Il a plu à Dieu de se constituer notre propre modèle, quitte à nous troubler par la faiblesse qu’il oppose à la violence. En inaugurant son fameux discours sur la Montagne, Jésus décline les cas de cette faiblesse divine, qui suspend ses prérogatives, hormis l’amour, pour les exposer dans ces fameuses Béatitudes que nous lisons aujourd’hui. En 8 Béatitudes, Jésus brosse diverses dimensions de sa propre existence, la 8ème complétant les 7 précédentes en marquant l’adhésion à sa propre personne. Evidemment l’homme des Béatitudes est lui-même, et évidemment l’homme des Béatitudes est celui qui lui ressemble.
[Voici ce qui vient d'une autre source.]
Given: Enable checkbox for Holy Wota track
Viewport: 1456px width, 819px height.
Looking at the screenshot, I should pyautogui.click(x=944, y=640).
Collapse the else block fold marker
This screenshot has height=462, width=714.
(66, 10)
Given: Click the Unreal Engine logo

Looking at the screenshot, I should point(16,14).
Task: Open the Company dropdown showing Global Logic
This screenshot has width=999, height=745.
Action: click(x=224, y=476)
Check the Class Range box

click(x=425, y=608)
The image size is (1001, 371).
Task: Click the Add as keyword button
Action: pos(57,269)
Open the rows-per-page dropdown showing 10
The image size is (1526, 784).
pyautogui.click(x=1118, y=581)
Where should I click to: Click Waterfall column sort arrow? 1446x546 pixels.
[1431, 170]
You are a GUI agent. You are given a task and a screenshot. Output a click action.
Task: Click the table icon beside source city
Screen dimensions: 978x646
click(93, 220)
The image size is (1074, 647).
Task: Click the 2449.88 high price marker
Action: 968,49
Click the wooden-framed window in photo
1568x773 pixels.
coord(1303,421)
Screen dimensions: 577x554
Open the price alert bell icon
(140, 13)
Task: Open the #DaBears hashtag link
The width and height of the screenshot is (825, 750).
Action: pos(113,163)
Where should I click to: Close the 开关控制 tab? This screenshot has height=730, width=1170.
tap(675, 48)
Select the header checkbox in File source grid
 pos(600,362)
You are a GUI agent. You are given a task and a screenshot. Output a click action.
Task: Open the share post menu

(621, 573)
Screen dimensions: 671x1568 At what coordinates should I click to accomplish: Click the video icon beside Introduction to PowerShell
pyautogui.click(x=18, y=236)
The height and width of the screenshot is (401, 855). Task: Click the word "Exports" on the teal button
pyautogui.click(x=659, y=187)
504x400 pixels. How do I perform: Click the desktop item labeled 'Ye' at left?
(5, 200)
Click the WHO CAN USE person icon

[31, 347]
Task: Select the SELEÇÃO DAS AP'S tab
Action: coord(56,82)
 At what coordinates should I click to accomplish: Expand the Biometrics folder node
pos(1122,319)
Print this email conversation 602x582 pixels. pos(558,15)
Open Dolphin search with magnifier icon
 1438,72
Il arrive que nous confondions un saint avec Jésus lui-même. Mis l’un à côté de l’autre, saint François d’Assise nous fait penser à Jésus y compris physiquement. L’aspect n’est pas déterminant mais nous permet de renforcer cette confusion. C’est une heureuse confusion, parce qu’elle montre à quel point l’effet d’imitation de Notre Seigneur Jésus Christ peut être efficient. A la fin de ce sermon, vous me permettrez de faire un parallèle contemporain. Vous vous rappelez sans doute les deux ou trois années qui ont précédé la mort de saint Jean Paul II. Nous avions contemplé un pauvre vieillard, vivant dans son esprit, mais brisé dans son corps. La cruauté des médias n’épargnait aucune risée sur le filet de bave qui parfois s’échappait de sa bouche, de ses tremblements maladifs, de sa voix douloureuse qui avait du mal à articuler. Nous avions souffert de la dureté des humoristes qui, forts de leur santé, n’avaient aucune compassion pour cet homme, des commentaires éclairés de tel membre de notre entourage qui s’étonnait de voir une épave à la tête de l’Eglise Catholique. Nous-mêmes nous étions partagés entre l’admiration et la honte à voir une vieillesse qui ne s’épargnait les affres de la maladie. Puis vint ce soir d’avril 2005, quand l’annonce de sa mort fut diffusée. La Terre perdait un de ses géants, une conscience et une personnalité et quelques minutes on avait senti que cette présence douloureuse nous portait plus que nous ne le pensions. La réaction des Catholiques contrasta largement avec l’ambiance de fin de règne que les médias avaient cultivé, éprouvant alors le silence de son absence. Nous avions perdu un père et un frère. Surtout nous avions pris conscience que Karol Wojtila n’avait jamais été aussi ressemblant au Christ que dans sa pauvre carcasse humaine. Il ressemblait à l’homme des douleurs, le Christ du Golgotha, sous les huées et le mépris. Il accomplissait la parole de Saint Paul : « Je n’ai voulu connaître rien d’autre parmi vous que le Christ crucifié ». Il fut alors le grand évêque de Rome, moins par son efficacité de gouvernant, que comme grand imitateur du Christ. Il nous avait semblé que le Christ se superposait sur le destin du pape polonais. Le dernier message de Jean Paul II était de nous rappeler que le monde avait besoin de saints et de sainteté.